TASK OBJECTIVE: All that should be output is the block of lines below from the line with "Given: Add a new index to department" to the line with "You are a computer-use", both included, exactly as written.

• • • • •

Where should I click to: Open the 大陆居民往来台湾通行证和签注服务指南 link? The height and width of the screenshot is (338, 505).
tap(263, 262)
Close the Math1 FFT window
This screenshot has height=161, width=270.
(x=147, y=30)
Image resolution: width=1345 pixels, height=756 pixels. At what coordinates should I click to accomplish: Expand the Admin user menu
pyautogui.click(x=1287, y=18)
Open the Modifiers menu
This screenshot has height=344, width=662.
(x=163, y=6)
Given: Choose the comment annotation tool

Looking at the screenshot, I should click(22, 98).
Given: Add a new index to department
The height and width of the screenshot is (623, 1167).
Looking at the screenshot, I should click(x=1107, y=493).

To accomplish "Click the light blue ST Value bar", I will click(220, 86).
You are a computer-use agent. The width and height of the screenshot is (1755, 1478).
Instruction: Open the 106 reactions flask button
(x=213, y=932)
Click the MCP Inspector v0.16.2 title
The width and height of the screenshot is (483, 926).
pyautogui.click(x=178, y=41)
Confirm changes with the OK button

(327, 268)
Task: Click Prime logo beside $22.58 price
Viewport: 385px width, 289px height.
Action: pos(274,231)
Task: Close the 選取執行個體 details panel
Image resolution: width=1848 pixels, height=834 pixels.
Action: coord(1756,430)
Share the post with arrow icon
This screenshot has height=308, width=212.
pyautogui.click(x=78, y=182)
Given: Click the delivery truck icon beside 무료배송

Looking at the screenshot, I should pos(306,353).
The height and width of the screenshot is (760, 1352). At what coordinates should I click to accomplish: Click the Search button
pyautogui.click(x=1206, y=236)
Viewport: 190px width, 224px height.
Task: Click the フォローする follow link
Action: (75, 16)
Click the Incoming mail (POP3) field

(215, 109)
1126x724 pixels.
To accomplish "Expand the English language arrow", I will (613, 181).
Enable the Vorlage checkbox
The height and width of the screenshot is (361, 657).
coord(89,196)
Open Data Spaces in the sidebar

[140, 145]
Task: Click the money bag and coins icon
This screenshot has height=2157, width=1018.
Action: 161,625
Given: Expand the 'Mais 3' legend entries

• • • • •

ANSWER BOX:
Given: Add a new index to department
The height and width of the screenshot is (623, 1167).
Looking at the screenshot, I should click(x=1107, y=493).

To accomplish "Click the light blue ST Value bar", I will click(220, 86).
You are a computer-use agent. The width and height of the screenshot is (1755, 1478).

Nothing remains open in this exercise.